366 years later, i stood before a mansion that had been shaped, and re-shaped, by successive personalities from the royal house of habsburg. these distinguished folk dated back to the year 1108, and were the origin of all formally elected holy roman emperors between 1452 and 1740. they also decided who was to rule austria, spain and a few other countries. in short, when it came to building palaces, they knew their way around better than most.


it was strange to think of schönbrunn palace as a home, although that was what it always was. it gave the term ‘house proud’ a whole new perspective — this creation of gardens and placement of statuary (there were 32, representing virtues and a few deities); this gilding of ceilings and landscaping of views.

apparently, when emperor leopold i came to power, he asked one of the most influential architects of the time, johann bernhard fischer von erlach, to come up with a new design. the latter had famous versailles in mind while drawing up the first set of blueprints. his second draft was, surprisingly, more down-to-earth. work on that version began in 1696 and ended in 1672. then, maria theresa, last representative of the house of habsburg, took charge of austria. she was given the palace as a gift by her father — princesses couldn’t be pacified by ponies, could they? — and promptly decided to turn it into a royal summer residence. obviously, the building had to be re-modelled.
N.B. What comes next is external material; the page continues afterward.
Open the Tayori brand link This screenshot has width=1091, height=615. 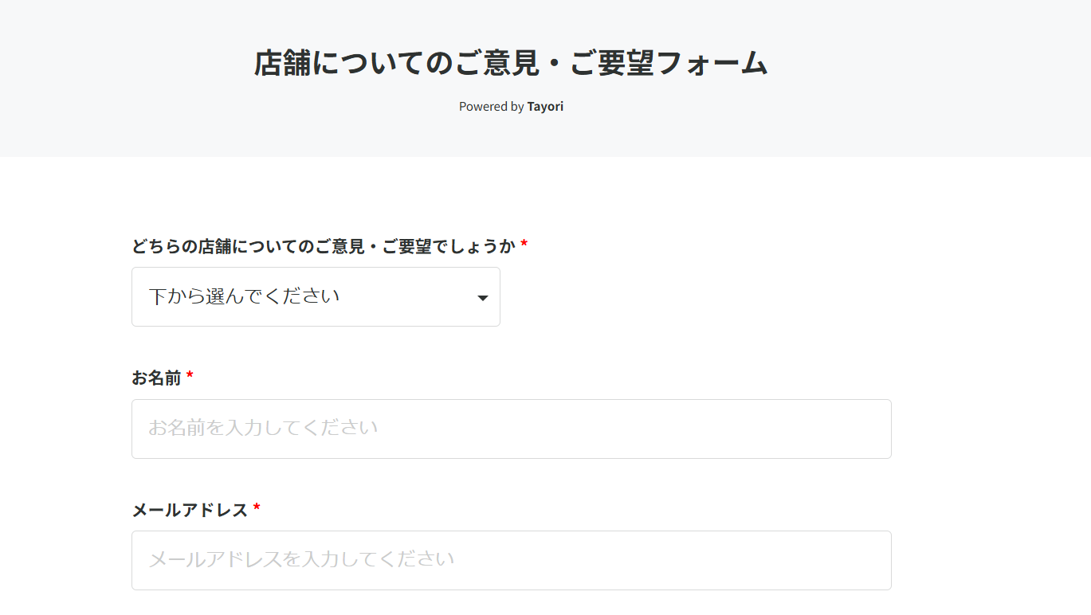click(545, 107)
it remained a favourite summer residence right through the following centuries. emperor franz josef i was born in it in the nineteenth, lived in its rooms for much of his life, and died there. naturally, during his six decade-long reign, it had to be given the now-mandatory makeover. given its rich history, it was treated as a complete work of art, and remodelled accordingly. this final version was the one i stood before, a twentieth-century traveller trying to figure out the design sense of kings and queens long gone.


around me were tourists, and the occasional guide. schönbrunn had been a major tourist attraction since the 1960s, but had suddenly jumped into newspapers with the announcement, not long before i visited, that a tribute to late pop star michael jackson was being planned on its grounds. by the time i stepped through its magnificent gates, the concert had been postponed by about a year, but there were still a few newsmagazines superimposing the visage of a departed king of pop against the backdrop of the royal residence.

what struck me most, at first glance, was how unassuming it looked. then, after walking up to where the emperor or queen may have stood to receive blue-blooded guests, i realized how magnificent a spectacle they must have created. before the palace stretched an enormous open space, gardens on either side, all of vienna up front. behind was a french garden containing a maze (television hadn’t been invented then), a botanical garden, the world’s oldest existing zoo (called the tiergarten) and a small hill crowned by a building called the gloriette. squirrels ran across the path, to the delight of foreign tourists who clearly hadn’t seen the little creatures before. from the top, the city looked much like it may have when old maria theresa puffed and wheezed her way up on summer evenings.


inside, the palace had everything one assumed a royal home could ask for. camera in my left hand, ipod in the right, i — an anachronism by a window — watched awestruck tourists walk past. so, this was what it felt like to be king.